### Goal of the exercise:
The number of lines holding the string "list" is all that is wanted; count them in the records below.

### Records shown:
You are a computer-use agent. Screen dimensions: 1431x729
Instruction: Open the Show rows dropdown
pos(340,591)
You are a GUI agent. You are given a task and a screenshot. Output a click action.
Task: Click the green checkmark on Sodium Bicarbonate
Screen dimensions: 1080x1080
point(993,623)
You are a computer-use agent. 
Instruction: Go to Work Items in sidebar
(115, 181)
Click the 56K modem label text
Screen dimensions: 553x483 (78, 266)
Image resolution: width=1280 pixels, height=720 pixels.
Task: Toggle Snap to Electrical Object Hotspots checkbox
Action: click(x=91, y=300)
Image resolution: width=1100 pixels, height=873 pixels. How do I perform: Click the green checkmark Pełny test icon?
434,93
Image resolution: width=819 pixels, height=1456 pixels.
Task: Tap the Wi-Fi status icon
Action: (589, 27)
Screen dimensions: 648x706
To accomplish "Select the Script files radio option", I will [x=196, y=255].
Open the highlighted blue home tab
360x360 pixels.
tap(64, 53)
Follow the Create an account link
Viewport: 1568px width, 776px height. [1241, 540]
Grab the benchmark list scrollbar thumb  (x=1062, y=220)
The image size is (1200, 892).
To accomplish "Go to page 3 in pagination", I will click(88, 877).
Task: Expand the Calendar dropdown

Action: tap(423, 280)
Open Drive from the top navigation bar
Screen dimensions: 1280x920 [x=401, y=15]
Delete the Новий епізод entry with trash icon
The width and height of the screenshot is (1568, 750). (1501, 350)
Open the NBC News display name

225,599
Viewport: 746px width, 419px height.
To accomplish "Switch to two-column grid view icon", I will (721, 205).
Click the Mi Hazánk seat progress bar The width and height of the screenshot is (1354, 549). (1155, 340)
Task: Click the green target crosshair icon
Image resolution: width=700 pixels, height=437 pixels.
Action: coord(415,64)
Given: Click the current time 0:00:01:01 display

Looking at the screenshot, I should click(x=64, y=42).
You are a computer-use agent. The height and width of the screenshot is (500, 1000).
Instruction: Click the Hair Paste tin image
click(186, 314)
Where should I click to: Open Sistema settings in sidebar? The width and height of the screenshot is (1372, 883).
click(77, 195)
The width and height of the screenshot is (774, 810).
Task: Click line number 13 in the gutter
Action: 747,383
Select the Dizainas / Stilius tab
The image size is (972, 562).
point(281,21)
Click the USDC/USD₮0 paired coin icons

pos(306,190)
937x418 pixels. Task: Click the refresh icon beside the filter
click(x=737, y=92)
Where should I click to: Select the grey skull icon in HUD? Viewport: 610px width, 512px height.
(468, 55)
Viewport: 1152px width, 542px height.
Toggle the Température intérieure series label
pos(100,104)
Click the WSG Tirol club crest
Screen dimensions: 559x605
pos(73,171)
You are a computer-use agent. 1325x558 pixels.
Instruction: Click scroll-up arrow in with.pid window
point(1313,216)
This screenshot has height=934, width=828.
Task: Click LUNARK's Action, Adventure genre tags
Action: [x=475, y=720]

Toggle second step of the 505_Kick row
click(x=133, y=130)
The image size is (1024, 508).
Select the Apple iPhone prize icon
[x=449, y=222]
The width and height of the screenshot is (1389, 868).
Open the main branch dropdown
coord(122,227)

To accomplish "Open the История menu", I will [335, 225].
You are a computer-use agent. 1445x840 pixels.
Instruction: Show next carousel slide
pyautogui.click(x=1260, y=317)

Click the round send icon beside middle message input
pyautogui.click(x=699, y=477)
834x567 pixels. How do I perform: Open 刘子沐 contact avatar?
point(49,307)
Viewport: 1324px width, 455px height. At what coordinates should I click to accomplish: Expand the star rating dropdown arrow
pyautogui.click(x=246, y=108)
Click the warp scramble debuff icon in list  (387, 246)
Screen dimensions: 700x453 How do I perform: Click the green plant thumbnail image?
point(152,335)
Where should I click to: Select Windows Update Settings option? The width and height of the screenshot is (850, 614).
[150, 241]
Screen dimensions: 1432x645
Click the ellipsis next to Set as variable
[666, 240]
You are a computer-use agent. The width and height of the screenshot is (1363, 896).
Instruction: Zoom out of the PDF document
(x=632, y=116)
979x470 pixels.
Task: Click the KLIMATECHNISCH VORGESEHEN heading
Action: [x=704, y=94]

### Result:
2